Dataset: Natural Language Processing with Disaster Tweets
In the disaster tweets classification task, I will build some machine learning models to train and predict which tweets are about real disaster (label = 1) and which one’s aren’t (label = 0).
This task is implemented at kaggle with CPU and GPU T4 x2 in Python.
1-data-preprocessing-disaster-tweets.ipynb: This code contains several parts of data preprocessing for training set and test set.
2-ml-disaster-tweets.ipynb: This code is to construct and train three machine learning models to classify the disaster tweets, such as XGBoost, SVM, Ransom Forest, and evaluate the performance with validation accuracy.

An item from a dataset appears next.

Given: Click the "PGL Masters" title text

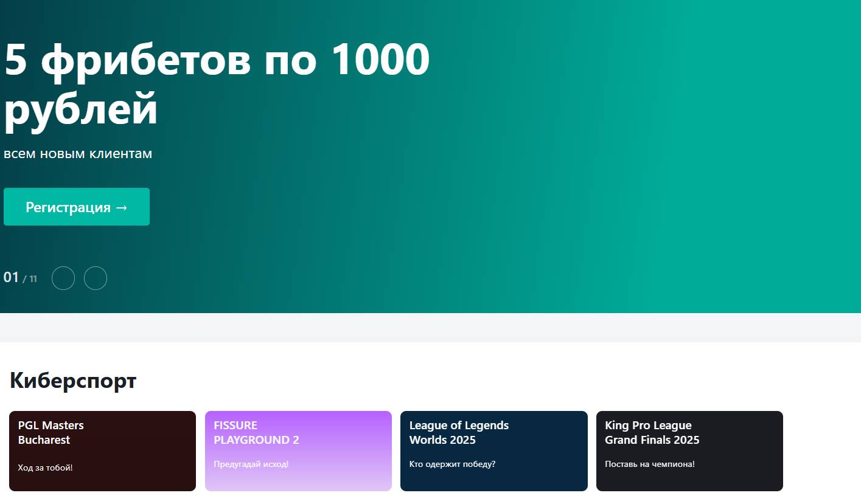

3-bert-disaster-tweets.ipynb: This code is to train BERT model to classify the disaster tweets and evaluate the performance with validation accuracy.
4-zero-shot-classification-disaster-tweets.ipynb: In this notebook, I explore the zero-shot classification using the Hugging Face library.
disaster tweets 3 tokenizers data (Testset): Contain the preprocessed results with 1-data-preprocessing-disaster-tweets.ipynb on Test set.
- test_e.csv: preprocessed test set with TreebankWordTokenizer
- test_u.csv: preprocessed test set with WordPunctTokenizer
- test_s.csv: preprocessed test set with WhitespaceTokenizer
Prediction: Contain the predicted results on test set and sumbit at kaggle.
- test_prediction.csv: The best result predicted by BERT model.
- SVM_penn_tokens_prediction.csv: The result predicted by SVM model (data tokenized by TreebankWordTokenizer).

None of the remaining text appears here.